Alibaba posts surprise loss from stock markdowns even as third-quarter sales, operating profit rise
- Alibaba’s operating profit rose by a better-than-expected 68 per cent, underscoring how cost cuts resulted in leaner operations across all its business units
- The company approved a US$15 billion share buyback plan, adding to the US$25 billion programme through 2025

The company, which owns the South China Morning Post, reported an unexpected net loss of 20.6 billion yuan (US$2.88 billion) under global accounting standards, as it marked down the value of its equity investments. It was worse than the 18.8 billion yuan profit forecast by analysts surveyed by Bloomberg. Sales grew 3 per cent to 207.2 billion yuan, slower than the 209.2 billion yuan expected in the poll.
Under Chinese accounting standards, Hangzhou-based Alibaba posted an adjusted net income of 33.8 billion yuan, representing a 19 per cent growth from a year earlier.

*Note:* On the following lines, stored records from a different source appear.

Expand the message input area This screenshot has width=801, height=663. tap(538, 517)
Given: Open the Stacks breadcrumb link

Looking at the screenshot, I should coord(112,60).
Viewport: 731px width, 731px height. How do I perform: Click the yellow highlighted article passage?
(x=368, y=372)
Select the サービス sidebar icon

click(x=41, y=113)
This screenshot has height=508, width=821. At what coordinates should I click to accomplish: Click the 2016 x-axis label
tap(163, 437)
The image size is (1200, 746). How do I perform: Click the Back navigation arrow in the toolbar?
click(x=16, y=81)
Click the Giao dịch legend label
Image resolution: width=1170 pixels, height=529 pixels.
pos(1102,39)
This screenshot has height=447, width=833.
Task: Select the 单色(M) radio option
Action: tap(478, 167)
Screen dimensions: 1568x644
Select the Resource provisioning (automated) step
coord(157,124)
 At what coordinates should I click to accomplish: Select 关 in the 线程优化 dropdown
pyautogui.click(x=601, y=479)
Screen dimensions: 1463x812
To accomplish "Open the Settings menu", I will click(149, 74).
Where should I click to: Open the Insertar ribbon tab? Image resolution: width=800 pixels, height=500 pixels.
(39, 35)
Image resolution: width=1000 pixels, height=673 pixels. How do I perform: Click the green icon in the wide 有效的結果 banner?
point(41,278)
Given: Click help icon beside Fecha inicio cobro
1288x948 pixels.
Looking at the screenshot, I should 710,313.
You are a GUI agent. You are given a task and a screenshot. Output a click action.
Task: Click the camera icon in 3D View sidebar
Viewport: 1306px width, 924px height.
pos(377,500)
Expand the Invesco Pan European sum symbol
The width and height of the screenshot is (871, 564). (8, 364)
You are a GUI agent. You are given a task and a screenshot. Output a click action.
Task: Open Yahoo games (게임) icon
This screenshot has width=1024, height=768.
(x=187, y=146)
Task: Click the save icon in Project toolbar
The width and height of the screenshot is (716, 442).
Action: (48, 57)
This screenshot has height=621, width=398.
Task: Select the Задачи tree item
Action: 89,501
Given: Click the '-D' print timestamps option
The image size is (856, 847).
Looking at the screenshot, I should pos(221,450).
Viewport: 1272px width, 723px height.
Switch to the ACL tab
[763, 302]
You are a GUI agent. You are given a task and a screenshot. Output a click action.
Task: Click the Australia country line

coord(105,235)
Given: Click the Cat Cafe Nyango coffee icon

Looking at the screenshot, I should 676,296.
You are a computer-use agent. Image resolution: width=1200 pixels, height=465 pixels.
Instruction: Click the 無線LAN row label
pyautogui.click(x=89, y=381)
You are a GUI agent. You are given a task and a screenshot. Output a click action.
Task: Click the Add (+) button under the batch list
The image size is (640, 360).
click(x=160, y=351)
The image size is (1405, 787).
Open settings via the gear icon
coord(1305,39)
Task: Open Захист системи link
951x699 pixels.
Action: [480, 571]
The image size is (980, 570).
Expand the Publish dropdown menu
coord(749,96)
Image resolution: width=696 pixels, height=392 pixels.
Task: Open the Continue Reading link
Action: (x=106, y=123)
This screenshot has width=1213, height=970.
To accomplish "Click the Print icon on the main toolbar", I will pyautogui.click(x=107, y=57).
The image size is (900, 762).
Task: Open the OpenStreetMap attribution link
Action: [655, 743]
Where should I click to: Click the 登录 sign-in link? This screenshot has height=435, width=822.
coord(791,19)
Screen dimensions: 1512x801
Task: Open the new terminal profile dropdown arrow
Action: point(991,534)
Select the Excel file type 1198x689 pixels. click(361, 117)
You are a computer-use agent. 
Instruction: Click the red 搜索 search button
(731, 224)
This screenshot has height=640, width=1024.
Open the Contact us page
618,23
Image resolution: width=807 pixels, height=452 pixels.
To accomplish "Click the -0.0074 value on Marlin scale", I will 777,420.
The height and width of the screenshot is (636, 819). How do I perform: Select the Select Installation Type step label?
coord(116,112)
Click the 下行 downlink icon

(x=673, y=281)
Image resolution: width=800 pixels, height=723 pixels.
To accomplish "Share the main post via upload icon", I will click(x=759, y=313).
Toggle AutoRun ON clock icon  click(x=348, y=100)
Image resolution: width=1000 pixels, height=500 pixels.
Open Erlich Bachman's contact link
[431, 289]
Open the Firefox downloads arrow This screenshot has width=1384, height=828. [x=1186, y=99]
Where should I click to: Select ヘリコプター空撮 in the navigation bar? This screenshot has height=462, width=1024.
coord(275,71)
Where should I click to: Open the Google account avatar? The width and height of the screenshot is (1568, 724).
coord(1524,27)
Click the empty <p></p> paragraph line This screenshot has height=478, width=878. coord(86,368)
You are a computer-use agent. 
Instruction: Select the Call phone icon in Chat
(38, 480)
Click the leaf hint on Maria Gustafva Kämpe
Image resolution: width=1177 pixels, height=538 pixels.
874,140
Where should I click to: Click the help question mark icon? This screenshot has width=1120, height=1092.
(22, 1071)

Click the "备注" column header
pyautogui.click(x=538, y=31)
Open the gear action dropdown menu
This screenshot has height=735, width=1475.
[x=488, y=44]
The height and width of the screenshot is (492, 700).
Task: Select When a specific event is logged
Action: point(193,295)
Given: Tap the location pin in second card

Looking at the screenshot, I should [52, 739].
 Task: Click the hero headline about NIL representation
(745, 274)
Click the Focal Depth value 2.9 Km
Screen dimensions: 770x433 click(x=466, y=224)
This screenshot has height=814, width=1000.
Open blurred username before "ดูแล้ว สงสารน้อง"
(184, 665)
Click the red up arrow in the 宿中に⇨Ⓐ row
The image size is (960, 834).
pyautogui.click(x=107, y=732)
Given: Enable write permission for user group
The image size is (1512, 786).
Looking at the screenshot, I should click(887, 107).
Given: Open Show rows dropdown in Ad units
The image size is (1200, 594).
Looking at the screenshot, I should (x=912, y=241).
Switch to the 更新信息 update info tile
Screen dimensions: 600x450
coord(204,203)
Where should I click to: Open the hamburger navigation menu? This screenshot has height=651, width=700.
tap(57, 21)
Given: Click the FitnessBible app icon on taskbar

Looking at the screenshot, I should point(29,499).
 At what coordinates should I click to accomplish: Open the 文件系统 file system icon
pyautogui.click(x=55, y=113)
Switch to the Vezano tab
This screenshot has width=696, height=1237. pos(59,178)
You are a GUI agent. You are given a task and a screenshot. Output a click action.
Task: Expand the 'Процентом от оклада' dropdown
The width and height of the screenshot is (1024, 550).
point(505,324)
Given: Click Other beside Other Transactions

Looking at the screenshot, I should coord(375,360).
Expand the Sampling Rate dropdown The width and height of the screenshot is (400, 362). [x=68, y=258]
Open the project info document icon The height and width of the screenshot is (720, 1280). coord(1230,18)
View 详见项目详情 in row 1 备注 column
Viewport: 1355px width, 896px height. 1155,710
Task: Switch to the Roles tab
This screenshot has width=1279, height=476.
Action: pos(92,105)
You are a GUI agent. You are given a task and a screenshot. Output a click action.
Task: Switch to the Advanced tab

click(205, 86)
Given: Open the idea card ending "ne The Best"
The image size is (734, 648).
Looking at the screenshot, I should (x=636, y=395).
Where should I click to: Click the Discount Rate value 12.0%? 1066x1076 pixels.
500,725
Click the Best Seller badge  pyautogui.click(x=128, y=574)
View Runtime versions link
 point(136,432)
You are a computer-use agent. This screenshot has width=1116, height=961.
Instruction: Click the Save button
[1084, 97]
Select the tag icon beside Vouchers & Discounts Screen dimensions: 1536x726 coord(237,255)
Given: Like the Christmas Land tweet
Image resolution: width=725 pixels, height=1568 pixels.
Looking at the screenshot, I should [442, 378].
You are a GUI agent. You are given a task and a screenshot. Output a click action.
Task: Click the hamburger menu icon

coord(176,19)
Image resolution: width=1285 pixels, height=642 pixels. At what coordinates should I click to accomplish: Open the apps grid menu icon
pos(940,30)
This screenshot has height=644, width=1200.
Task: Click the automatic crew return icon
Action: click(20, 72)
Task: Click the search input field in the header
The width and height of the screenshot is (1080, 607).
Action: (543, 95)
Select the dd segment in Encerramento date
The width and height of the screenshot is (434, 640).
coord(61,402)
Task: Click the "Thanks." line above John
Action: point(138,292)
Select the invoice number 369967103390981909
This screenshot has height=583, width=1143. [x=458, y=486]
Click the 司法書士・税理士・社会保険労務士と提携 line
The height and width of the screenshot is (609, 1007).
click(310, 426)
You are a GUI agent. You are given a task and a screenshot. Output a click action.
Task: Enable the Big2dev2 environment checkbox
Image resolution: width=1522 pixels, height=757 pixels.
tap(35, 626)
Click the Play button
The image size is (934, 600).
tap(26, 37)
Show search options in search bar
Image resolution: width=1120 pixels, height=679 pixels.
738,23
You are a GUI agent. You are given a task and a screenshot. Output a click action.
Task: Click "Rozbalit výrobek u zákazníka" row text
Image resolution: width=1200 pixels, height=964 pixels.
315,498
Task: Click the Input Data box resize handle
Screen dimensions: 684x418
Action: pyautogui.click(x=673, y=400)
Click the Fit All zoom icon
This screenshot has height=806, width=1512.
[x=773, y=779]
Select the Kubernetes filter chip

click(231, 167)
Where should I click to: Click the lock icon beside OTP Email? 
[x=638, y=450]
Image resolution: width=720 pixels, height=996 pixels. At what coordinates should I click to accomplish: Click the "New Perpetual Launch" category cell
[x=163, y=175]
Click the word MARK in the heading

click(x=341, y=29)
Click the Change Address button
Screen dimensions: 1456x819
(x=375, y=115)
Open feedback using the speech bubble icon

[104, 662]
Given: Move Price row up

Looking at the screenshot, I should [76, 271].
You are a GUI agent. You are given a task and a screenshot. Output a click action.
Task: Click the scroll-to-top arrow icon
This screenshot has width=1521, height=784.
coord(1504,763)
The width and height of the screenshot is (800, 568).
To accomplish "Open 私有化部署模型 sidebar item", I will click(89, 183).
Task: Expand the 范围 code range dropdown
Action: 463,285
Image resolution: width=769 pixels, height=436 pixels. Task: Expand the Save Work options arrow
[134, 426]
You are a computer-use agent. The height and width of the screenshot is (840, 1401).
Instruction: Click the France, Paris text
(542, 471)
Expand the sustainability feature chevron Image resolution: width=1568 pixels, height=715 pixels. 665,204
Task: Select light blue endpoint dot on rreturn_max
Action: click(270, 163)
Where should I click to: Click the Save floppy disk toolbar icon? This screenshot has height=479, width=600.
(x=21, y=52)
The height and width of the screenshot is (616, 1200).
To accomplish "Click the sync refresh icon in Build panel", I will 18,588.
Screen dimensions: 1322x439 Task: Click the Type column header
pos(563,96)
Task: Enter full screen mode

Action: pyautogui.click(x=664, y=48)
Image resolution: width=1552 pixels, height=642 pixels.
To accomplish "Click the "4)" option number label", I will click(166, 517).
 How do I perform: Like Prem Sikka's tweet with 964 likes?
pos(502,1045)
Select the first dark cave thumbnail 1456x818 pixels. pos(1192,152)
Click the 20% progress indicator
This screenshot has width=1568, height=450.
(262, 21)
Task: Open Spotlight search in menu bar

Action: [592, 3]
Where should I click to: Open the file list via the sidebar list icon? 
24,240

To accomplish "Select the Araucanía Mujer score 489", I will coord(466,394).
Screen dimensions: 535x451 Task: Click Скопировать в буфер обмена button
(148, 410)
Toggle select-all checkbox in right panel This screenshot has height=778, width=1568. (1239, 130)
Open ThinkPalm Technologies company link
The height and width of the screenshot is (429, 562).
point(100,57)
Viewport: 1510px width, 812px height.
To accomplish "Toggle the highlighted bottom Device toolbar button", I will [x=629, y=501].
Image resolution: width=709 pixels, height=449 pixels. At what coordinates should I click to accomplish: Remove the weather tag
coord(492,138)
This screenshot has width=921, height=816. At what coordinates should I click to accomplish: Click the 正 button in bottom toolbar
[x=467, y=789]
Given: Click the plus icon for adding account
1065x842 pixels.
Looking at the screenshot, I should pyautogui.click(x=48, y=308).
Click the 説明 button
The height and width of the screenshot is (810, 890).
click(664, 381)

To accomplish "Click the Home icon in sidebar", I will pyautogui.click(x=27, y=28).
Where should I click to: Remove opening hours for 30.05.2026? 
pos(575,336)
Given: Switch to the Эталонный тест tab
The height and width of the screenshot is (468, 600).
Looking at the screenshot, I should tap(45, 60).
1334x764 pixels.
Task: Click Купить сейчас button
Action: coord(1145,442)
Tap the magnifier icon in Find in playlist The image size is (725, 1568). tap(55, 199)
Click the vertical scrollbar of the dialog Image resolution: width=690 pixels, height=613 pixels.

“We delivered a solid quarter in a macro environment full of uncertainty,” said Daniel Zhang Yong, CEO and chairman of Alibaba. “The ongoing resurgence of Covid-19, geopolitical tension, inflation and currency depreciation – the convergence of all these forces has created considerable difficulties for business operations.”
Alibaba’s operating profit rose by a better-than-expected 68 per cent, underscoring how the company’s cost cuts shaved total costs and expenses by 2 per cent, resulting in leaner operations across all its business units, including cloud computing and food delivery.